We’re not all experiencing the same heatwave. Those with the financial means to do so are often safely ensconced in their well-air-conditioned and insulated homes and workplaces, whereas those with lower incomes often live in poorly insulated and poorly cooled homes, and frequently work in both indoor and outdoor jobs in locations with poor ventilation and high exposure to high temperature which may or may not be exacerbated by working in conditions that increase temperatures, such as being surrounded by metal, working with high-temperature materials (such as paving materials), and may have few opportunities for breaks during the workday.
This appears to be a clear indication that we should focus on being accurate regarding heat-related deaths. But, there appears to be little to no appetite on the part of state or federal agencies to standardize how heat deaths are reported. The reason for this may be political.
Since at least 2013, Donald Trump has repeatedly downplayed extreme heat and warnings related to extreme heat as being the hysterical ravings of the “Disciples of Global Warming” (Twitter, 2013). Adherents to his way of thinking have since infiltrated every federal agency in our government, not only downplaying but openly working to reverse and repeal what few regulatory and statutory tools are in place to address climate change.

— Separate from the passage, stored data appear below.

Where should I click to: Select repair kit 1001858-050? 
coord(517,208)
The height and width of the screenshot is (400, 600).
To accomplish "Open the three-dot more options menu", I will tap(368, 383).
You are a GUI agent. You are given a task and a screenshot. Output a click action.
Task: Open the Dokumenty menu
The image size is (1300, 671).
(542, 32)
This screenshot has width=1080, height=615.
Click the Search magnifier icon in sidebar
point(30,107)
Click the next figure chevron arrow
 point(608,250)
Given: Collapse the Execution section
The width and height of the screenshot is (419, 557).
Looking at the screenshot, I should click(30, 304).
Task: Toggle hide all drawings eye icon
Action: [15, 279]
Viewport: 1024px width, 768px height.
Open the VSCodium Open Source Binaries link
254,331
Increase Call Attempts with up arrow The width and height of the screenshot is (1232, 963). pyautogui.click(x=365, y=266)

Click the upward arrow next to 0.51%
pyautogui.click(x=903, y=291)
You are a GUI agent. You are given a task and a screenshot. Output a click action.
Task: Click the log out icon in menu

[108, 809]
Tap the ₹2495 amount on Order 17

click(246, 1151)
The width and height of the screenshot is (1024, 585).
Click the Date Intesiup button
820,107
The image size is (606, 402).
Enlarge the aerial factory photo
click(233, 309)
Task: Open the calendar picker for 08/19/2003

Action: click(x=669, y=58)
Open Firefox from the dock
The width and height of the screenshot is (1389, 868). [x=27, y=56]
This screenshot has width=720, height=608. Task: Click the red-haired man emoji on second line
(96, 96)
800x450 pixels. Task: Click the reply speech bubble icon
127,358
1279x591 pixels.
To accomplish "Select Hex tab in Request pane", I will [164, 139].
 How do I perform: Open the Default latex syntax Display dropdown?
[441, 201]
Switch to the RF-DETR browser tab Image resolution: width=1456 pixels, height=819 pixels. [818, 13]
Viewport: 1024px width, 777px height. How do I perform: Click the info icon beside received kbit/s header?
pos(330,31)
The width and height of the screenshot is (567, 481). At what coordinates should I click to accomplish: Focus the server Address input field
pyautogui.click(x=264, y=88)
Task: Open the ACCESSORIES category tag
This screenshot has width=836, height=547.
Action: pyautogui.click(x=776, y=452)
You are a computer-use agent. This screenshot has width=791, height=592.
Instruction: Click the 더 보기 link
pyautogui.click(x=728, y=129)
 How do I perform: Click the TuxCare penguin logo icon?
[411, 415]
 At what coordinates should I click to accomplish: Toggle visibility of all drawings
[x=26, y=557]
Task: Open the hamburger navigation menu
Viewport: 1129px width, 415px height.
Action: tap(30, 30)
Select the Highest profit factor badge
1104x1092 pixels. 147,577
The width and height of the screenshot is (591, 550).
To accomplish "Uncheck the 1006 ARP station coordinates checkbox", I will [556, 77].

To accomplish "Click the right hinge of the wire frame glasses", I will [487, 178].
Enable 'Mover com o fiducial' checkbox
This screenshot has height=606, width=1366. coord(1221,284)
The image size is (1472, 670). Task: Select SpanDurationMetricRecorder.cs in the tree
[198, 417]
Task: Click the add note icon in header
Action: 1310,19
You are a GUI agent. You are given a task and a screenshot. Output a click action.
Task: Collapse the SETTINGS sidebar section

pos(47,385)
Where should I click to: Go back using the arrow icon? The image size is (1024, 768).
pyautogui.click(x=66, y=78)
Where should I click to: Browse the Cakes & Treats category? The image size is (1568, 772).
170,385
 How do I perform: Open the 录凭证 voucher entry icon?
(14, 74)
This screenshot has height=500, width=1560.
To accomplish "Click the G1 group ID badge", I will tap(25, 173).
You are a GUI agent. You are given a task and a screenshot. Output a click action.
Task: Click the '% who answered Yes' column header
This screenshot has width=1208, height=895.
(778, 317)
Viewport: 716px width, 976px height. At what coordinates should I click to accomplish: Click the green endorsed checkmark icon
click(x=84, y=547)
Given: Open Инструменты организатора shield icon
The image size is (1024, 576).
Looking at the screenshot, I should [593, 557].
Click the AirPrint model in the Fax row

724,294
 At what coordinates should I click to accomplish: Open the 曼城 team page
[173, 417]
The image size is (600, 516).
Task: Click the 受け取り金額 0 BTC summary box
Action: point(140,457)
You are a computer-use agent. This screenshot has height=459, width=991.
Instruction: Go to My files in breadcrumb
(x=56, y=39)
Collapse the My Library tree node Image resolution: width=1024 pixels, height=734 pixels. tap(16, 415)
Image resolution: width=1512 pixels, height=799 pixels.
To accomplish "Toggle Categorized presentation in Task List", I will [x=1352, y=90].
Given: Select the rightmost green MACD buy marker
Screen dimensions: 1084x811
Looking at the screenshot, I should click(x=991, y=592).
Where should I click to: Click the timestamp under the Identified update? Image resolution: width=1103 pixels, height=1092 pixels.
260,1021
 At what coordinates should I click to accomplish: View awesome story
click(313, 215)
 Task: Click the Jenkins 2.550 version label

And so, it is unlikely that we will be able to standardize how heat-related deaths are accounted for, leaving us with inaccurate reporting at both the local and federal levels.
Ultimately, the points made by The Commonwealth Fund report recommend the following changes:
The following guiding principles for a coordinated approach to health equity measurement are derived through assessing the gaps in existing health equity tools:
Health equity metrics should include an all-payer approach, which would allow for analysis of population disparities.
Disparities in care should be measured at the patient, community, and institutional level rather than looking at wider, more generalized factors that might not fully capture how inequalities play out in real-world settings.
Measurement should be across the domains of community, organization, employees, and patients.
For health equity, both inpatient and outpatient performance should be assessed.
Process and outcome measures should be defined, specifying both the numerator and denominator for each metric.
Methodologies must be transparent, validated, and subject to peer review.
Identification of racial and other inequities in access to care and care outcomes reported to Board to encourage leadership to act on disparities (Bonfiglio et al., 2025).
As PlusInc continues to identify, research, and report on health inequities and disparities, we believe that standardization of reporting requirements (and subsequent funding to support those requirements) is essential for evaluating public health outcomes and working to improve them across all populations. This will require multiple parties, including healthcare providers, administrative officials, local, state, and federal government agencies, regulatory agencies, and payors, to come to the table and agree to operate from, at the very least, a similar playbook, measuring essentially the same things in the same ways.